On July 9, 1993, Abreu contacted the Sioux City police department and informed them that there were outstanding warrants for the arrest of defendant and the other offenders. That same day, the Sioux City police department contacted Abreu and informed him that defendant and Pedro were in custody. On July 24, 1993, defendant and Pedro were brought back to Chicago, and later that day, Felipe and Juan Ramirez each identified defendant, Pedro and Rubio from a lineup.

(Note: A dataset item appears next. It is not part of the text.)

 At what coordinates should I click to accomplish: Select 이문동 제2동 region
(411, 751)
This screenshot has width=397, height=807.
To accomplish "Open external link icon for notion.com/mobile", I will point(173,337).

Later that evening, Abreu interviewed defendant in Spanish and read his Miranda rights to him in Spanish from a preprinted form. At approximately 11:30 p.m., when the assistant State’s Attorney arrived, Abreu acted as interpreter. Abreu testified that he had been used as an interpreter for interviews with hundreds of witnesses and defendants. Abreu advised defendant of his rights and translated the assistant State’s Attorney’s statements. The assistant State’s Attorney told defendant that he was an attorney, but not his attorney, and asked him how he was treated. Later that night, the assistant State’s Attorney gave defendant the option of giving a handwritten statement, a court-reporter statement, or no statement at all. Defendant chose to give a handwritten statement. Defendant, the assistant State’s Attorney, and Abreu each signed the page with defendant’s Miranda warnings before defendant’s statement was taken.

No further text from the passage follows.